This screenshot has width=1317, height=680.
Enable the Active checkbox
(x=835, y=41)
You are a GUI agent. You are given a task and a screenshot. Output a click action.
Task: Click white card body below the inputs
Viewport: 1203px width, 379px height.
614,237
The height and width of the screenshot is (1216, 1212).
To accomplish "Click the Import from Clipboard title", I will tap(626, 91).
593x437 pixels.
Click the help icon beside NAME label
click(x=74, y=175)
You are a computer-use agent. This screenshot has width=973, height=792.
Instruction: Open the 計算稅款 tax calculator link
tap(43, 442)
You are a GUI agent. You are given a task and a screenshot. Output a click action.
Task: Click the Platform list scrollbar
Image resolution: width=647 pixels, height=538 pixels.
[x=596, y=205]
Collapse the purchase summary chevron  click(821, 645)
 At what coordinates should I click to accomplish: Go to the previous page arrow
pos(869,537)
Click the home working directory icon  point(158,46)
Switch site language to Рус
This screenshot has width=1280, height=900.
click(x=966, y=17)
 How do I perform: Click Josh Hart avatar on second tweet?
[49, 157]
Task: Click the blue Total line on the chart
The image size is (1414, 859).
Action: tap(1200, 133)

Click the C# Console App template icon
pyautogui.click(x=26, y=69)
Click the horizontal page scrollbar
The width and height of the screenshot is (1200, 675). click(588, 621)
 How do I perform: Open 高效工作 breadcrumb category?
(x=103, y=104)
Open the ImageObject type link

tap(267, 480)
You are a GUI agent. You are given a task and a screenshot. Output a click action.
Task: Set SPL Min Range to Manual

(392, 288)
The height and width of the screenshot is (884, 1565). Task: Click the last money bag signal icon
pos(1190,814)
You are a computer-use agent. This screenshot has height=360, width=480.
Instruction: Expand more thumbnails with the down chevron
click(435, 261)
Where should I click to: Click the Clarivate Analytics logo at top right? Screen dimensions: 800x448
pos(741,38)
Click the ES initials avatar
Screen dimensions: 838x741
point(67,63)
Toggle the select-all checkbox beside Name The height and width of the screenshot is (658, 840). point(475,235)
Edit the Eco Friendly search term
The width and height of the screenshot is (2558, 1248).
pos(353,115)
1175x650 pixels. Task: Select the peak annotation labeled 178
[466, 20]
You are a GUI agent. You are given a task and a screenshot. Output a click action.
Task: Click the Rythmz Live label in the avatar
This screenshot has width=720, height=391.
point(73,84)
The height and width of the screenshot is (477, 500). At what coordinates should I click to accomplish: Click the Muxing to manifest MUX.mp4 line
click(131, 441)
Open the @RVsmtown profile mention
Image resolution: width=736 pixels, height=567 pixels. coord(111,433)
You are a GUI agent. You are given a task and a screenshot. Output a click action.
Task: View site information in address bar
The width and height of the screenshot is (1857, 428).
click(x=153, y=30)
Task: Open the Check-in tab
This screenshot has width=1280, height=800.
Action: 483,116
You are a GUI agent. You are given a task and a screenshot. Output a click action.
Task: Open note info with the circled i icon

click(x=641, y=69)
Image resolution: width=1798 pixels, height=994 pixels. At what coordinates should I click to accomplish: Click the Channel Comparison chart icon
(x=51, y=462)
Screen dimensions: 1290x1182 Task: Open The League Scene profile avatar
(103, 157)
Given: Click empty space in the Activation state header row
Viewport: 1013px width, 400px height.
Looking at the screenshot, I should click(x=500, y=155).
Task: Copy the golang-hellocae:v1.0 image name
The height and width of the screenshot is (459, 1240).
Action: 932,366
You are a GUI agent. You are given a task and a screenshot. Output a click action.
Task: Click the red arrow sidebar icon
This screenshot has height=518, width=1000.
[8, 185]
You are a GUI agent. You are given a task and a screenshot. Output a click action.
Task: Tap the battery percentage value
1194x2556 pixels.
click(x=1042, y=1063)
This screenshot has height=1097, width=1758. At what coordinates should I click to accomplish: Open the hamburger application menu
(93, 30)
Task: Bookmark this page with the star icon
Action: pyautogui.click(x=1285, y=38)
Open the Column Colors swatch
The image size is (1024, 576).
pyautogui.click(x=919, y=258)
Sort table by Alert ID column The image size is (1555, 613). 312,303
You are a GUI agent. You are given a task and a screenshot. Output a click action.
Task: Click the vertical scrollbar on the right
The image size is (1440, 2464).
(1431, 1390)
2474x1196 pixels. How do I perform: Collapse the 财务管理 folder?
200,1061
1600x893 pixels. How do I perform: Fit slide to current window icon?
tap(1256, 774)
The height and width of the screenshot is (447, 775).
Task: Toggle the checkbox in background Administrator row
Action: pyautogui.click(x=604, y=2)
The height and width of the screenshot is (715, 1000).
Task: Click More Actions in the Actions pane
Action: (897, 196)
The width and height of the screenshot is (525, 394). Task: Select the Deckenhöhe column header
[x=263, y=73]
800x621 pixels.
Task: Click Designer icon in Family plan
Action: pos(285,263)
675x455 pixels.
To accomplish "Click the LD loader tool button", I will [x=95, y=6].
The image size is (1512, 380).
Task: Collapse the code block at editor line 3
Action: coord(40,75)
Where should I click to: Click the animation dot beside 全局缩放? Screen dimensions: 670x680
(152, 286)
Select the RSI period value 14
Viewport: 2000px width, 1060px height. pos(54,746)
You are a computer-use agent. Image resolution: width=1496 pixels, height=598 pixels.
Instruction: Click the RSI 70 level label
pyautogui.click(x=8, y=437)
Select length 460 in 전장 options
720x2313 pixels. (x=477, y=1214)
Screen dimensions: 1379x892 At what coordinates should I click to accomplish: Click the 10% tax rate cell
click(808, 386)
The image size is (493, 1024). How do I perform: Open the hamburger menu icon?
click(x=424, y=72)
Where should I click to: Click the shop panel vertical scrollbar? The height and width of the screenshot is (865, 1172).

◆ ◆ ◆ ◆ ◆

> **To do**
Output the material above in full. Change nothing.

> **Response area**
This screenshot has width=1317, height=680.
Enable the Active checkbox
(x=835, y=41)
You are a GUI agent. You are given a task and a screenshot. Output a click action.
Task: Click white card body below the inputs
Viewport: 1203px width, 379px height.
614,237
The height and width of the screenshot is (1216, 1212).
To accomplish "Click the Import from Clipboard title", I will tap(626, 91).
593x437 pixels.
Click the help icon beside NAME label
click(x=74, y=175)
You are a computer-use agent. This screenshot has width=973, height=792.
Instruction: Open the 計算稅款 tax calculator link
tap(43, 442)
You are a GUI agent. You are given a task and a screenshot. Output a click action.
Task: Click the Platform list scrollbar
Image resolution: width=647 pixels, height=538 pixels.
[x=596, y=205]
Collapse the purchase summary chevron  click(821, 645)
 At what coordinates should I click to accomplish: Go to the previous page arrow
pos(869,537)
Click the home working directory icon  point(158,46)
Switch site language to Рус
This screenshot has width=1280, height=900.
click(x=966, y=17)
 How do I perform: Click Josh Hart avatar on second tweet?
[49, 157]
Task: Click the blue Total line on the chart
The image size is (1414, 859).
Action: tap(1200, 133)

Click the C# Console App template icon
pyautogui.click(x=26, y=69)
Click the horizontal page scrollbar
The width and height of the screenshot is (1200, 675). click(588, 621)
 How do I perform: Open 高效工作 breadcrumb category?
(x=103, y=104)
Open the ImageObject type link

tap(267, 480)
You are a GUI agent. You are given a task and a screenshot. Output a click action.
Task: Set SPL Min Range to Manual

(392, 288)
The height and width of the screenshot is (884, 1565). Task: Click the last money bag signal icon
pos(1190,814)
You are a computer-use agent. This screenshot has height=360, width=480.
Instruction: Expand more thumbnails with the down chevron
click(435, 261)
Where should I click to: Click the Clarivate Analytics logo at top right? Screen dimensions: 800x448
pos(741,38)
Click the ES initials avatar
Screen dimensions: 838x741
point(67,63)
Toggle the select-all checkbox beside Name The height and width of the screenshot is (658, 840). point(475,235)
Edit the Eco Friendly search term
The width and height of the screenshot is (2558, 1248).
pos(353,115)
1175x650 pixels. Task: Select the peak annotation labeled 178
[466, 20]
You are a GUI agent. You are given a task and a screenshot. Output a click action.
Task: Click the Rythmz Live label in the avatar
This screenshot has width=720, height=391.
point(73,84)
The height and width of the screenshot is (477, 500). At what coordinates should I click to accomplish: Click the Muxing to manifest MUX.mp4 line
click(131, 441)
Open the @RVsmtown profile mention
Image resolution: width=736 pixels, height=567 pixels. coord(111,433)
You are a GUI agent. You are given a task and a screenshot. Output a click action.
Task: View site information in address bar
The width and height of the screenshot is (1857, 428).
click(x=153, y=30)
Task: Open the Check-in tab
This screenshot has width=1280, height=800.
Action: 483,116
You are a GUI agent. You are given a task and a screenshot. Output a click action.
Task: Open note info with the circled i icon

click(x=641, y=69)
Image resolution: width=1798 pixels, height=994 pixels. At what coordinates should I click to accomplish: Click the Channel Comparison chart icon
(x=51, y=462)
Screen dimensions: 1290x1182 Task: Open The League Scene profile avatar
(103, 157)
Given: Click empty space in the Activation state header row
Viewport: 1013px width, 400px height.
Looking at the screenshot, I should click(x=500, y=155).
Task: Copy the golang-hellocae:v1.0 image name
The height and width of the screenshot is (459, 1240).
Action: 932,366
You are a GUI agent. You are given a task and a screenshot. Output a click action.
Task: Click the red arrow sidebar icon
This screenshot has height=518, width=1000.
[8, 185]
You are a GUI agent. You are given a task and a screenshot. Output a click action.
Task: Tap the battery percentage value
1194x2556 pixels.
click(x=1042, y=1063)
This screenshot has height=1097, width=1758. At what coordinates should I click to accomplish: Open the hamburger application menu
(93, 30)
Task: Bookmark this page with the star icon
Action: pyautogui.click(x=1285, y=38)
Open the Column Colors swatch
The image size is (1024, 576).
pyautogui.click(x=919, y=258)
Sort table by Alert ID column The image size is (1555, 613). 312,303
You are a GUI agent. You are given a task and a screenshot. Output a click action.
Task: Click the vertical scrollbar on the right
The image size is (1440, 2464).
(1431, 1390)
2474x1196 pixels. How do I perform: Collapse the 财务管理 folder?
200,1061
1600x893 pixels. How do I perform: Fit slide to current window icon?
tap(1256, 774)
The height and width of the screenshot is (447, 775).
Task: Toggle the checkbox in background Administrator row
Action: pyautogui.click(x=604, y=2)
The height and width of the screenshot is (715, 1000).
Task: Click More Actions in the Actions pane
Action: (897, 196)
The width and height of the screenshot is (525, 394). Task: Select the Deckenhöhe column header
[x=263, y=73]
800x621 pixels.
Task: Click Designer icon in Family plan
Action: pos(285,263)
675x455 pixels.
To accomplish "Click the LD loader tool button", I will [x=95, y=6].
The image size is (1512, 380).
Task: Collapse the code block at editor line 3
Action: coord(40,75)
Where should I click to: Click the animation dot beside 全局缩放? Screen dimensions: 670x680
(152, 286)
Select the RSI period value 14
Viewport: 2000px width, 1060px height. pos(54,746)
You are a computer-use agent. Image resolution: width=1496 pixels, height=598 pixels.
Instruction: Click the RSI 70 level label
pyautogui.click(x=8, y=437)
Select length 460 in 전장 options
720x2313 pixels. (x=477, y=1214)
Screen dimensions: 1379x892 At what coordinates should I click to accomplish: Click the 10% tax rate cell
click(808, 386)
The image size is (493, 1024). How do I perform: Open the hamburger menu icon?
click(x=424, y=72)
Where should I click to: Click the shop panel vertical scrollbar? The height and width of the screenshot is (865, 1172).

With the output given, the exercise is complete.